What is an easement?

An easement allows you to cross over land that doesn’t belong to you.

Example: If you have a driveway and your neighbor needs to cross over it to reach their home, this is called an easement. (See pic below.)

There are several types of easements—

This picture depicts an easement appurtenant, which is an easement that benefits one parcel of land, known as the dominant tenement, to the detriment of another parcel of land, known as the servient tenement.

An easement in gross is the most common ones that you will see on a survey if it applies it benefit the person or entity so if a utility company wants to put their transformer on your land the owner will benefit from that as long as it’s in writing. However it doesn’t transfer over if the property is sold.

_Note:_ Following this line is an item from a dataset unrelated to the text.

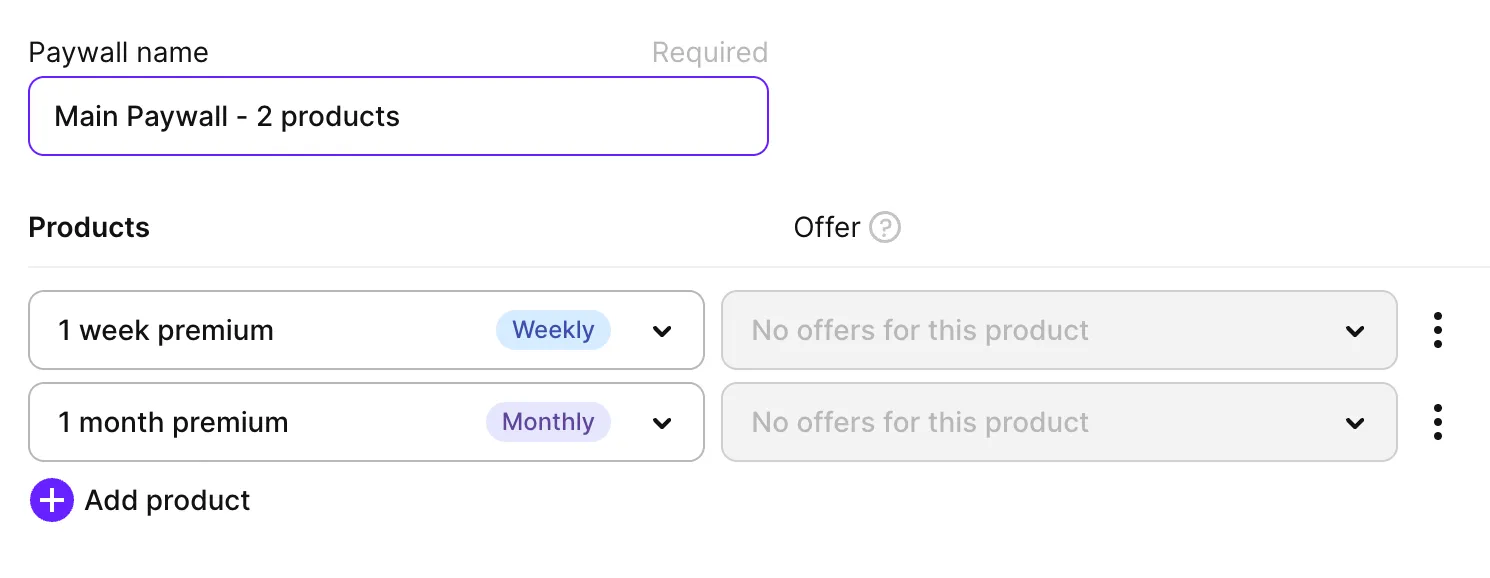Expand the chevron on 1 week premium
Viewport: 1490px width, 578px height.
[x=662, y=331]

An easement in gross is the most common one that you will see on a survey. It benefits the person or entity, so if a utility company wants to put their transformer on your land, you, the owner, will benefit from that as long as it’s in writing. However, the agreement doesn’t transfer over to the new owner if the property is sold.

The best way to explain an easement in gross is the owner gives up the right to his/her land without even knowing it. This is also known as “adverse possession.”

Example: If you have a big parcel of land and you unknowingly put up a fence in the wrong section, and some squatters come along and pitch a tent, they can be rightful owners of that other section of your land. Statute of limitations does apply to this type of easement.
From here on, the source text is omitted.